→ Consigne
Recopiez sans rien changer le passage de la chronique sur la colle qui commence à « Et puis non, même » et se termine à « là quand même. ».

-------- Extrait du texte --------

Bonne humeur

La colle - Chronique de Bacchus sur Canal Sud - Emission Les P'tits Papiers - 2002

Le 20 mars 2002

La colle
J'ai dû me sentir l'humeur légère ce matin, j'ai pensé à tout ce que j'aurai pu vous dire pour un réveil joyeux, pour un lundi matin de presque printemps, presque ensoleillé. Par exemple j'ai un moment frôlé le détournement, pour vous parler non pas de LA colle, mais DU col Mao, surmonté d'un charmant visage, qui a sonné chez moi par erreur et allait, dommage, chez mon voisin hier soir, petit ensoleillement fugitif et bienvenu.
Et puis non, même si ça participe de la même humeur badine, du même bonheur de se balader en sifflant, tête libre et cœur en vrac, cul à l'air et nez au vent si possible, quand on dit "la colle", c'est vraiment pour moi des souvenirs d'école, que ça fait revenir, et, hasard ou coïncidence, ces derniers temps les bouffées de madeleines se sont accumulées dans mes tasses de thé plus ou moins Proustiennes, mais ma phrase s'arrête là quand même.
Je vais donc vous parler de réminiscences, et olfactives qui plus est, car depuis quelques semaines je suis poursuivi par une tête couronnée, et pas des moindres. S'il y a peu de chance qu'on / Détrône le roi des cons, comme chante Brassens, il n'y en a aucune pour qu'on destitue la reine des colles, j'ai nommé Cléopâtre, compagne de nos cartables et de nos petites ivresses de récré. On a beau avoir entendu dire il y a quelques temps qu'elle serait interdite car certains la mangeaient, on ne fera pas sortir de la mémoire de plusieurs générations les délices de cette pâte parfumée dans son pot rond, de la spatule plantée au centre et qu'on plonge ait avec volupté dans la masse visqueuse, de l'étalement aléatoire et du collage plus qu'approximatif qui en résultait, mais quelle importance ? Non, Cléo, nous ne t'oublierons pas, d'autant qu'il suffit d'être malade, de passer à la sécu, ou de faire un peu de cuisine pour que tu nous revienne, plus fraîche que jamais, et qu'on se sente tout rapetissé, renfantisé, gaminiolé. C'est ce qui m'est arrivé à intervalles rapprochés ces derniers jours :
D'abord, le tiramisu, vous connaissez, ce gâteau Italien à base de fromage (le Mascarpone), de café, et de boudoirs trempés. Jusque là, je cuisinais tout ça au rhum, jusqu'à ce que la dame de chez Clara, au marché, me dise : "Non, non, le vrai tiramisu, c'est avec du Marsala, tenez, j'en ai, ça fait 25 €." Ouverture de la bouteille le jour 'J'… Waouh ! Toute la maternelle débarque chez moi, Cléo en tête, tenace, le sourire me vient, et en plus le tiramisu est excellent.

-------- Données affichées --------

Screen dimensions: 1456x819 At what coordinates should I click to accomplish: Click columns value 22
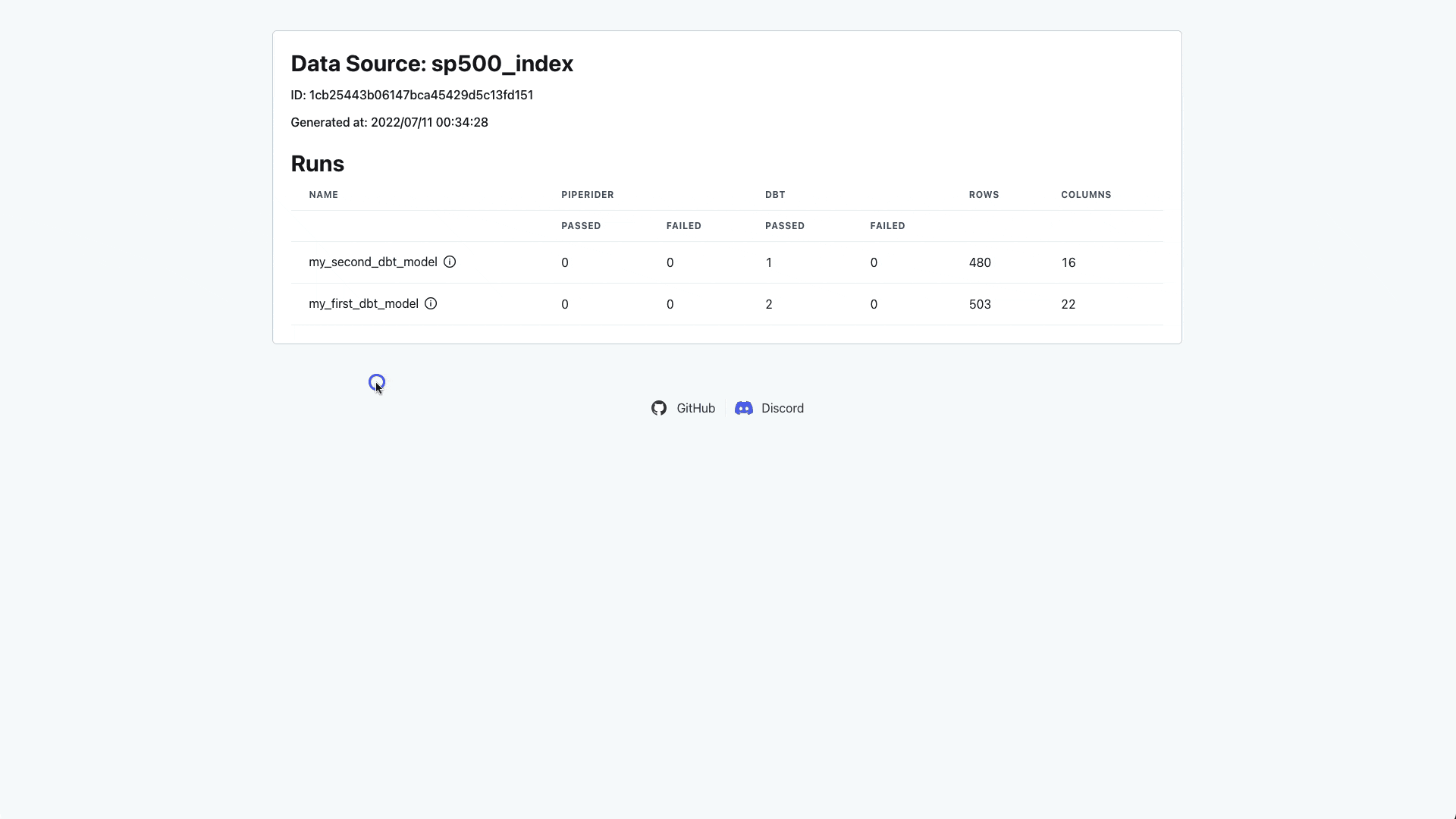pos(1068,304)
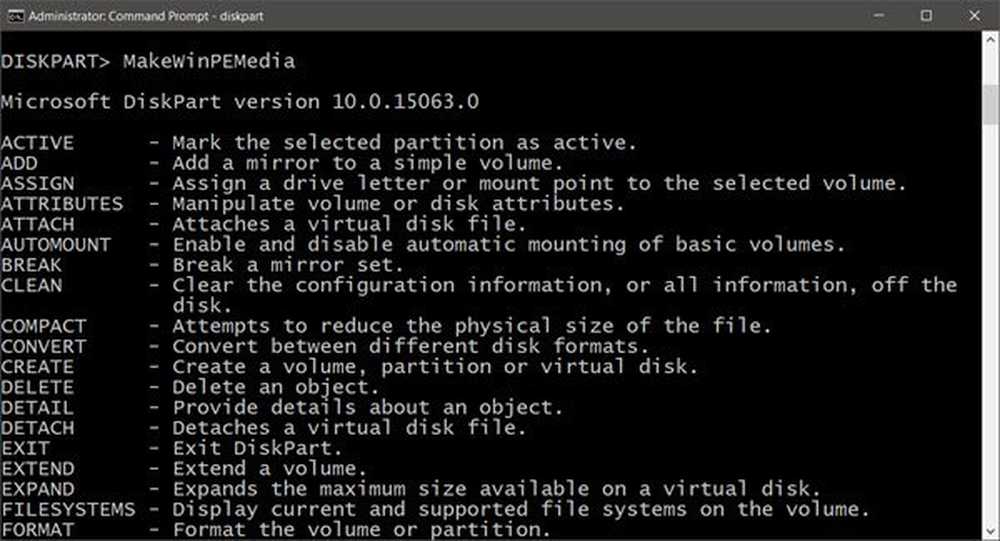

--------

→ Résultat
Et puis non, même si ça participe de la même humeur badine, du même bonheur de se balader en sifflant, tête libre et cœur en vrac, cul à l'air et nez au vent si possible, quand on dit "la colle", c'est vraiment pour moi des souvenirs d'école, que ça fait revenir, et, hasard ou coïncidence, ces derniers temps les bouffées de madeleines se sont accumulées dans mes tasses de thé plus ou moins Proustiennes, mais ma phrase s'arrête là quand même.